Soft-spoken and kind-hearted, my hero never had a harsh word for anyone. Whenever I visited, she went out of her way to make me feel loved and welcome in her little home. As soon as I walked through her door, she greeted me with a smile and warm hugs. Her entire face would light up whenever a grandchild came for a visit. My hero and my grandmother, Elva Marie Bryant Allen made a difference in my world. Her kindness touched my life in so many ways, and when she died, my life changed, for I lost my dearest advocate and my closest buddy.
Throughout my younger years, I cannot remember a time grandma wasn’t a major factor in my life. Whenever I had a free moment, I would often spend time with her. In the summer, we would enjoy our time together. Early mornings, we would drink coffee and visit. Often we would play cards or games. She always wanted to play Chinese Checkers.
In the afternoons, I would play outside or read while grandma caught up on her soaps. Days of Our Lives was her favorite. In the evenings after supper, we would watch T.V. She loved Gun Smoke and Bonanza. She was also a big fan of variety shows, especially any show that included music. We would watch The Lawrence Welk Show, for she loved the singing and the dancing. Other times, we watch Tony Orlando and Dawn. One of her favorite songs was “Tie a Yellow Ribbon Round the Ole Oak Tree.” My gram was pretty hip for her day.
Even though she had arthritis and was in pain, she always looked at the bright side and rarely complained even when her body often hurt, and even when she finally needed a wheelchair to get around. She loved going to the South Shore Shopping Mall, and we would load her chair up in a taxi and cruise the shops. Afterward, we would head to the Woolworth’s and have lunch or a malt at the counter.
One of my favorite tales about her shopping sprees was the time my little brother took her shopping at the local mall. When he was about fourteen, he told her they didn’t need a taxi because he could push her in her chair. It was a warm day, and the two took off on their adventure. Grandma laughed so hard when she told me that when they hit the big intersection on Park Street. David raced her across the street before the light turned red. He didn’t give her any warning and took off running while pushing her swiftly across the street. Those two were quite the pair when they were together!
Often we would spend New Year’s Eve together. It became one of my favorite holidays because I loved having my gramma all to myself. We would have treats for the New Year, and she always said we had to have hot dogs and sauerkraut to begin the new year so that became our custom. Although my grandmother didn’t drink, my aunts and uncles kept an alcohol stash in her home. One year, when I was about thirteen, she decided we needed to add a little whiskey to our 7 Up. Although our 7 and 7 was barely alcoholic, she giggled all night about how naughty we were as we watched Guy Lombardo that New Year’s Eve. Those evenings were my favorite place to be, and I remember how lonesome I was the year she spent the holidays in Colorado. I missed my gramma, and New Year’s Eve has never been the same without her!
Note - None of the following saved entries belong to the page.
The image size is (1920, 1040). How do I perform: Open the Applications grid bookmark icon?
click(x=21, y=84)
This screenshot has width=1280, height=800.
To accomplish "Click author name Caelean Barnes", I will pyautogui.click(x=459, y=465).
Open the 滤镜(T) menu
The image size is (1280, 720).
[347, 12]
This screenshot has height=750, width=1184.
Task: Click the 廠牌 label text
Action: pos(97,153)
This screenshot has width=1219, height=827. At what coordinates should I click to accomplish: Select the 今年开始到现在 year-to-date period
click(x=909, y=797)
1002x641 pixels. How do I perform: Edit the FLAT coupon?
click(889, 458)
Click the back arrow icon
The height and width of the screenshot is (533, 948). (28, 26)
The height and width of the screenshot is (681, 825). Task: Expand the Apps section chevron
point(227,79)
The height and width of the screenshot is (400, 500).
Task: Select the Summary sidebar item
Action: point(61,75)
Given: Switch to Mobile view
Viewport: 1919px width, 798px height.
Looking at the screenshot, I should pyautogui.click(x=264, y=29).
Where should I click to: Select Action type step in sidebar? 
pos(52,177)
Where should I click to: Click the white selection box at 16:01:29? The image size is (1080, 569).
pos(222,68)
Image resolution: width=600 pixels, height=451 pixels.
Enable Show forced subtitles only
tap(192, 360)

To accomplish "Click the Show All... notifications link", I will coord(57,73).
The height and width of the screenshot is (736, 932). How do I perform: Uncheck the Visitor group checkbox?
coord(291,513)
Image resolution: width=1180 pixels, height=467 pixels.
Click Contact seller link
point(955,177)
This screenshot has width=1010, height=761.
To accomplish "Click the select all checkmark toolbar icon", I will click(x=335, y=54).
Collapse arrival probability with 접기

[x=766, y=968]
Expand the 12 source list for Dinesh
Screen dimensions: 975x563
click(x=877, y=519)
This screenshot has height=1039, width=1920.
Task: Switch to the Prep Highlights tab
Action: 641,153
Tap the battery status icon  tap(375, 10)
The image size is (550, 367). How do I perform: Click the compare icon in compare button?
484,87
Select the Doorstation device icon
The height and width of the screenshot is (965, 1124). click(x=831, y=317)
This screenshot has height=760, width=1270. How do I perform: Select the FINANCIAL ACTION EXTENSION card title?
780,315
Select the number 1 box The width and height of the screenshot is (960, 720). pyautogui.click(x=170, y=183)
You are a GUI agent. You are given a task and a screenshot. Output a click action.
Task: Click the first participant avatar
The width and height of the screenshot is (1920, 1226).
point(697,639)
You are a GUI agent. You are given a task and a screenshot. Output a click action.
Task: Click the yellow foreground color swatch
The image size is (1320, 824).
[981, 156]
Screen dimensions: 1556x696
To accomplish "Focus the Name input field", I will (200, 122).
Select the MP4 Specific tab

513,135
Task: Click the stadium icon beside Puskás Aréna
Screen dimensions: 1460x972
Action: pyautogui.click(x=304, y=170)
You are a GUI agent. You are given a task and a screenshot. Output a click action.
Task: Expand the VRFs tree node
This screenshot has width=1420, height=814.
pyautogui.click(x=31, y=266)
Over the years, I have had few regrets; however, one regret has remained. I have wished that I would have delayed my move to Colorado. When I left on vacation, I was supposed to return and live with her while I attended the local community college. Instead, I fell in love with this state and stayed. I would give anything if I could go back in time and spend those last few years of her life with her. I missed out on some precious years with my favorite person. But I also know that she would not want me to feel blue about my decision.
Even though I have become a grandma, the little girl within has missed my gramma so very much. There are days I would give everything away if I could spend just one more day with her.
She was always my favorite person, and my heart’s desire has always been to make her proud. Someday we will see each other again, and until then, I hope she knows that I miss her every day. Love you gramma always….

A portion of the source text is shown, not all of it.